STORED DATA Block Start

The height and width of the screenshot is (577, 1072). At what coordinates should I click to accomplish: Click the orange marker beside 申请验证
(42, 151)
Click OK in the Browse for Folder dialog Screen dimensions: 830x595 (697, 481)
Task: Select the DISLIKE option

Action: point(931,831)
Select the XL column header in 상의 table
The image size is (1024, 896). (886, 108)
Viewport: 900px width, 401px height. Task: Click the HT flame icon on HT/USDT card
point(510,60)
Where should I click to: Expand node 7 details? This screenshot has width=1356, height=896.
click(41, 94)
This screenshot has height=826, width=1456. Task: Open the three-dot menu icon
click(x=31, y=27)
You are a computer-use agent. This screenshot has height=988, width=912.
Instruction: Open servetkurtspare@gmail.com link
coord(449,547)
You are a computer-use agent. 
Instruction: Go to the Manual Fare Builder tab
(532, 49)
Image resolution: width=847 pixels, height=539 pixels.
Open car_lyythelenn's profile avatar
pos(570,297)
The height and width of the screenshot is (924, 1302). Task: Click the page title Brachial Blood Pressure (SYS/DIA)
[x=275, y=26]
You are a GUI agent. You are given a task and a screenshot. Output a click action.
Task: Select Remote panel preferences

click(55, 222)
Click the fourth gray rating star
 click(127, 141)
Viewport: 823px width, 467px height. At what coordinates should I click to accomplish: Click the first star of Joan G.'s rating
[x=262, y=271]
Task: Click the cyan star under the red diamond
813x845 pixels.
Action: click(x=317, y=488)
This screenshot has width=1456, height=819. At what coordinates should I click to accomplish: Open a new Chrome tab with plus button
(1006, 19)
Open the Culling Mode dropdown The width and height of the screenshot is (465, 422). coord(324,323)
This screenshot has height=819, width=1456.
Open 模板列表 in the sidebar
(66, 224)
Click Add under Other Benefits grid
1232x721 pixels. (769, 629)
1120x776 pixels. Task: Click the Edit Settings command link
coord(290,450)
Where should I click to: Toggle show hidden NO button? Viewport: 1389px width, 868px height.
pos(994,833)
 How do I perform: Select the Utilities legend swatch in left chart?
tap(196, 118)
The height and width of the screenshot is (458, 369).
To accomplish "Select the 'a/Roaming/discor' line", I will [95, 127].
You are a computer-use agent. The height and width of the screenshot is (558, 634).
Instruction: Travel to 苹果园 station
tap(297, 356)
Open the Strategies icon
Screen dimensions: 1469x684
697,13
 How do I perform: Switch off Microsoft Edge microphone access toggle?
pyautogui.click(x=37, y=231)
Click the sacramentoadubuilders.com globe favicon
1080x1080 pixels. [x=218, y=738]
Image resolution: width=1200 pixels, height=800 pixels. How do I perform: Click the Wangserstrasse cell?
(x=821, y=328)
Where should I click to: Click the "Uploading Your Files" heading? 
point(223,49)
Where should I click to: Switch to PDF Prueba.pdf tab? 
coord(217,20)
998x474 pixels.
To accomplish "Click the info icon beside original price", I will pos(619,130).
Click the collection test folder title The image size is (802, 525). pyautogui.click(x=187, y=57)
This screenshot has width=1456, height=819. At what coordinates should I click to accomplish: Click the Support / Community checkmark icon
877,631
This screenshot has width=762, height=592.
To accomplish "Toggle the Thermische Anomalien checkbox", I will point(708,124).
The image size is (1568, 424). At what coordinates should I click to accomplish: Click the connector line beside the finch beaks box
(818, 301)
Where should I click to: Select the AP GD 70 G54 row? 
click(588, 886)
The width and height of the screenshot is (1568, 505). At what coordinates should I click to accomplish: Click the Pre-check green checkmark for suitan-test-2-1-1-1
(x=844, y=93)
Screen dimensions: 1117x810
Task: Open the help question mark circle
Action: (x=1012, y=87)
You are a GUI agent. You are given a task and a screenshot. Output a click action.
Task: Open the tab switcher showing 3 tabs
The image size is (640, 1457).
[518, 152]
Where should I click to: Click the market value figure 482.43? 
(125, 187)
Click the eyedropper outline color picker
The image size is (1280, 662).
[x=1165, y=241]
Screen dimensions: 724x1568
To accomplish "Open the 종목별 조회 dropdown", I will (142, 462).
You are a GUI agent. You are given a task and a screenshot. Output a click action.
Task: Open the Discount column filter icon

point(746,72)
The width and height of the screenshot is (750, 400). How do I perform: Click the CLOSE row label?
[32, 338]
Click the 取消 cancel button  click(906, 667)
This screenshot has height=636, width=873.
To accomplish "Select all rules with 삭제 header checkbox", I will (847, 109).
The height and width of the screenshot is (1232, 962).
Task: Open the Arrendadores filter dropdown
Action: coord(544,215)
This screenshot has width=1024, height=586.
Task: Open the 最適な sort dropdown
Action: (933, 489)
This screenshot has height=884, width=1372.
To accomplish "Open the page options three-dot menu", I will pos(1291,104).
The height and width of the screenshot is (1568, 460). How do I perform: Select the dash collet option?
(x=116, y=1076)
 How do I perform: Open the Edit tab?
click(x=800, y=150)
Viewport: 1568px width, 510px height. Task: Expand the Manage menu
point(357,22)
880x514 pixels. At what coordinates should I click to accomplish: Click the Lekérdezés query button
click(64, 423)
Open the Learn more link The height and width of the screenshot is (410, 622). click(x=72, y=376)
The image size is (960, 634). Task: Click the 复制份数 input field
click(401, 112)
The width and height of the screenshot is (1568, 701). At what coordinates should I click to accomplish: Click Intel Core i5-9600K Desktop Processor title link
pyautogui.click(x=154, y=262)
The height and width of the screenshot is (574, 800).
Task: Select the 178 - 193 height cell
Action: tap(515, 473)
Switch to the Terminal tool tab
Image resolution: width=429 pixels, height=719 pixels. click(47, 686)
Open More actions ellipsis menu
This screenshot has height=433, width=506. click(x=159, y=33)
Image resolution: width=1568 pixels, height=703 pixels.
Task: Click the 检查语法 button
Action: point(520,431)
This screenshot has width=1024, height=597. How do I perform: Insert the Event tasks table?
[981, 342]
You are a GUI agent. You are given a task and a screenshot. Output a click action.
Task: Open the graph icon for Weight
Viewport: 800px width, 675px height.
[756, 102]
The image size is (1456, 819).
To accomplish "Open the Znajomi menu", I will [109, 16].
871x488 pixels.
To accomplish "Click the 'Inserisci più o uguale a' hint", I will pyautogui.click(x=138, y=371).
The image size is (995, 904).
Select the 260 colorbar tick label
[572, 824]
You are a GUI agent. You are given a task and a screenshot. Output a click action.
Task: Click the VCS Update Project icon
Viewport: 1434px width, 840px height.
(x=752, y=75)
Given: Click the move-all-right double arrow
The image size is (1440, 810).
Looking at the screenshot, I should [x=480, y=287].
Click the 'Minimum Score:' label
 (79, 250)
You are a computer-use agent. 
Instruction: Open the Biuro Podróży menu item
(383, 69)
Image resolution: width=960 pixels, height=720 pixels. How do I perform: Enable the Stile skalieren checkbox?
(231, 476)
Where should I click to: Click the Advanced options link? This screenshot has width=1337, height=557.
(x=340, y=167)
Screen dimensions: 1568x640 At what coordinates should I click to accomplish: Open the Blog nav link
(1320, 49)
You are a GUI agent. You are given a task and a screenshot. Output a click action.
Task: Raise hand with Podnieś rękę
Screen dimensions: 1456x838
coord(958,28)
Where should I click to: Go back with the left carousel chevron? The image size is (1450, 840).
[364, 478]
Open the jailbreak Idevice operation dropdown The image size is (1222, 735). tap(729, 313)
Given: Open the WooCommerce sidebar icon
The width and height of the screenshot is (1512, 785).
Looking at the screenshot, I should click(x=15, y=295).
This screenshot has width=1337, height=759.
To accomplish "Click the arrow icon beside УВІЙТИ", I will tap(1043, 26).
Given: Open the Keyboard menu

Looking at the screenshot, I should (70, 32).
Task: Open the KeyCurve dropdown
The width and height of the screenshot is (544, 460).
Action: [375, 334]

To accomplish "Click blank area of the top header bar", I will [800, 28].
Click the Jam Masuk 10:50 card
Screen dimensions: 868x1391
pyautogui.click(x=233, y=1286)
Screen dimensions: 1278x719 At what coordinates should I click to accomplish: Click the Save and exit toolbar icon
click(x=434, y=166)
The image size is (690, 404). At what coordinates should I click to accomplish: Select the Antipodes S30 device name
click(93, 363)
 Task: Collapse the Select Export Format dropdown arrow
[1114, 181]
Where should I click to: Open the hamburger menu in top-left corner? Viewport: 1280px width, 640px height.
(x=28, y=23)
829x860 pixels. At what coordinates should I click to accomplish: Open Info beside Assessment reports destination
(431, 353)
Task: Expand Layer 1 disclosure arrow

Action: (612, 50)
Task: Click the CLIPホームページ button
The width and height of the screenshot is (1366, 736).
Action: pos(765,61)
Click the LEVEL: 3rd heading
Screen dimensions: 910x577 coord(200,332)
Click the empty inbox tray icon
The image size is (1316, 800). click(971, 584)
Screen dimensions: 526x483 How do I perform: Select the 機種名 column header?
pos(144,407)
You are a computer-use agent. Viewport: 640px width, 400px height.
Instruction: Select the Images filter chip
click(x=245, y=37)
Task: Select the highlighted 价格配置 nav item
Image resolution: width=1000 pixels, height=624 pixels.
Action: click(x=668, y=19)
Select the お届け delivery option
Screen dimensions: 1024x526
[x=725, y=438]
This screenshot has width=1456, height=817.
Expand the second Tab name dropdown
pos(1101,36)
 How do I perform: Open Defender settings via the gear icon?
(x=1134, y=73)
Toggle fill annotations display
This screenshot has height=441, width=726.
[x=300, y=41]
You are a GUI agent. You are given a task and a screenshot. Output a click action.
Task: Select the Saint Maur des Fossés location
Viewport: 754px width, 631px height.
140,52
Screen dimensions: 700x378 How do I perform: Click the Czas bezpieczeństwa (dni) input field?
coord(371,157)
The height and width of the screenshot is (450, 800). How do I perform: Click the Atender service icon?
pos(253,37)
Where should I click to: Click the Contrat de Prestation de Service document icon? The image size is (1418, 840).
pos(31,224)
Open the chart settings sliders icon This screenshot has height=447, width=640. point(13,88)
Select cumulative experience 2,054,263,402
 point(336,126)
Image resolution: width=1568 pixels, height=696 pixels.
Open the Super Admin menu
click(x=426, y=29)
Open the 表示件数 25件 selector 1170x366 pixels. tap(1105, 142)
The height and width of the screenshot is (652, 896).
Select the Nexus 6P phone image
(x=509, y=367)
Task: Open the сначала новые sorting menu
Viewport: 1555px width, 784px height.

STORED DATA Block End

Will you return exactly the lines above from the one with "Click the LEVEL: 3rd heading" down to the one with "You are a computer-use agent. Viewport: 640px", counting both as part of the range?

**SOLUTION TO THIS TASK**.
Click the LEVEL: 3rd heading
Screen dimensions: 910x577 coord(200,332)
Click the empty inbox tray icon
The image size is (1316, 800). click(971, 584)
Screen dimensions: 526x483 How do I perform: Select the 機種名 column header?
pos(144,407)
You are a computer-use agent. Viewport: 640px width, 400px height.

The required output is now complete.